» Aim of the exercise: Word-for-word transcription is needed for all of the entries.

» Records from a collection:
---------------
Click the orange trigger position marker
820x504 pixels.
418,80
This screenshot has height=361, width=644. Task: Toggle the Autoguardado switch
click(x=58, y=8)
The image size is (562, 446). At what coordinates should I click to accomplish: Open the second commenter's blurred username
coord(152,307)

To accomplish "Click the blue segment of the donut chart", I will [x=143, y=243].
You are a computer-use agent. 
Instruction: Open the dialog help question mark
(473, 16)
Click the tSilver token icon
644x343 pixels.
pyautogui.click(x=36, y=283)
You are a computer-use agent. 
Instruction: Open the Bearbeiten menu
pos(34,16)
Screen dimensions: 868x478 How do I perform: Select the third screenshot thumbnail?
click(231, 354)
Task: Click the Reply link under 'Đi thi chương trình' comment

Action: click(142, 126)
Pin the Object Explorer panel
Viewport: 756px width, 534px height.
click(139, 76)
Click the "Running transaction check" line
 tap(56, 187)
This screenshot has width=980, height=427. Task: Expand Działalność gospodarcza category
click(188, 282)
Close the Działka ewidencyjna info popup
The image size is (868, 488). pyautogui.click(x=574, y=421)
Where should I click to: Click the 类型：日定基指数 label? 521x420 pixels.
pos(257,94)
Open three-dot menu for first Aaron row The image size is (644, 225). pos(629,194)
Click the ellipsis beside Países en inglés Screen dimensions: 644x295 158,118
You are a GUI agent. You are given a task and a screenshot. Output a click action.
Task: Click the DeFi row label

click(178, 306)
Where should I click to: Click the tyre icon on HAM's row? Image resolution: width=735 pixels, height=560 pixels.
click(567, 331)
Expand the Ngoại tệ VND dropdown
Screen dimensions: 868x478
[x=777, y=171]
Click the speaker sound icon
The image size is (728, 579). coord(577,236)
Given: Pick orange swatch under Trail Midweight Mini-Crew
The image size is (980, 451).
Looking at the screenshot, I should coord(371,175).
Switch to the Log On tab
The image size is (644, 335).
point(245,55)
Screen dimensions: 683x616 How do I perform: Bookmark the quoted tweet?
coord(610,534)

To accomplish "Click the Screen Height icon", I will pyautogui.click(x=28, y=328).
---------------
» Written reply:
Click the orange trigger position marker
820x504 pixels.
418,80
This screenshot has height=361, width=644. Task: Toggle the Autoguardado switch
click(x=58, y=8)
The image size is (562, 446). At what coordinates should I click to accomplish: Open the second commenter's blurred username
coord(152,307)

To accomplish "Click the blue segment of the donut chart", I will [x=143, y=243].
You are a computer-use agent. 
Instruction: Open the dialog help question mark
(473, 16)
Click the tSilver token icon
644x343 pixels.
pyautogui.click(x=36, y=283)
You are a computer-use agent. 
Instruction: Open the Bearbeiten menu
pos(34,16)
Screen dimensions: 868x478 How do I perform: Select the third screenshot thumbnail?
click(231, 354)
Task: Click the Reply link under 'Đi thi chương trình' comment

Action: click(142, 126)
Pin the Object Explorer panel
Viewport: 756px width, 534px height.
click(139, 76)
Click the "Running transaction check" line
 tap(56, 187)
This screenshot has width=980, height=427. Task: Expand Działalność gospodarcza category
click(188, 282)
Close the Działka ewidencyjna info popup
The image size is (868, 488). pyautogui.click(x=574, y=421)
Where should I click to: Click the 类型：日定基指数 label? 521x420 pixels.
pos(257,94)
Open three-dot menu for first Aaron row The image size is (644, 225). pos(629,194)
Click the ellipsis beside Países en inglés Screen dimensions: 644x295 158,118
You are a GUI agent. You are given a task and a screenshot. Output a click action.
Task: Click the DeFi row label

click(178, 306)
Where should I click to: Click the tyre icon on HAM's row? Image resolution: width=735 pixels, height=560 pixels.
click(567, 331)
Expand the Ngoại tệ VND dropdown
Screen dimensions: 868x478
[x=777, y=171]
Click the speaker sound icon
The image size is (728, 579). coord(577,236)
Given: Pick orange swatch under Trail Midweight Mini-Crew
The image size is (980, 451).
Looking at the screenshot, I should coord(371,175).
Switch to the Log On tab
The image size is (644, 335).
point(245,55)
Screen dimensions: 683x616 How do I perform: Bookmark the quoted tweet?
coord(610,534)

To accomplish "Click the Screen Height icon", I will pyautogui.click(x=28, y=328).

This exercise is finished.